October 3, 2024

In the five years that Fam Time sat on the shelf at Seven it has become less of a sitcom and more of a curiosity piece.

How bad could the show be that the CEO refused to let it screen, after he ‘inherited’ it from the previous management in 2019?

The comedy was created and produced in-house under former Seven comedy boss Michael Horrocks. But during (another) round of cost cuts he was let go while the completed series was sent to the basement. Even Seven execs struggled to come up with a rational answer or future plan.

Fast forward to 2024 and a change in management has at least let the show see the light of day via 7Plus.

It arrives as somewhat dated, and not exactly a contender in the year’s annual comedy stakes. But did it really deserve this kind of treatment?

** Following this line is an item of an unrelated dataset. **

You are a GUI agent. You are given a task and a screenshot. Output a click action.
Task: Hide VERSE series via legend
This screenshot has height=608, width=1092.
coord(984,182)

‘Mum-preneur’ Belinda (Michala Banas) heads up a family of six who are addicted to their screens. While she is building a following on “Belinda’s Blended Blog”, daughter Tahnee (Karina Banno) already has a huge following with her ‘aural sensations’ YouTube videos squishing lettuce leafs into a leather glove, son Rylan (Benson Jack Anthony) is addicted to online dating, and ‘adopted Filipino ray of sunshine’ Cherry (Chloe De Los Santos) is a demon on the gaming console.

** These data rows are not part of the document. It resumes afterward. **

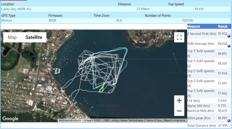232x129 pixels.
Task: Click globe icon beside 2 Second Peak
Action: coord(229,36)
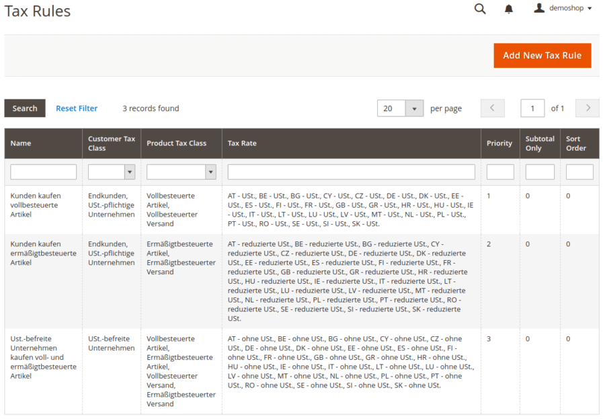This screenshot has height=419, width=605.
Task: Go to the next page arrow
Action: point(588,108)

That just leaves hapless dad John (Duncan Fellows) who spends inordinate amounts of time in his mancave / workshop coming up with wacky inventions such as the ‘hands free ladypee.’ Eww.

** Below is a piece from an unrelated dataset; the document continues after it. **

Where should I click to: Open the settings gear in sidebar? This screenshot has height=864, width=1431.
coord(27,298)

Belinda’s second marriage to John, which brings the teens together as a blended family, hints to Brady Bunch origins, but there’s probably ambitions to Modern Family too, especially with the (belated) arrival of cougar and grandma Viv (Rhonda Burchmore). Alas, despite the best efforts of the cast it’s nowhere near as sharp.

Banas and Benson Jack Anthony, in particular, work hard with the comic timing and punchlines that struggled to generate many laughs. Belinda’s obsession that “everything is content” is a little tiring without developing more of the core reason why everybody in this house prefers to spend time alone than apart. Are they all so insipid, or is Rylan avoiding his own Greg-Marcia crush on his new half-sister? I dunno.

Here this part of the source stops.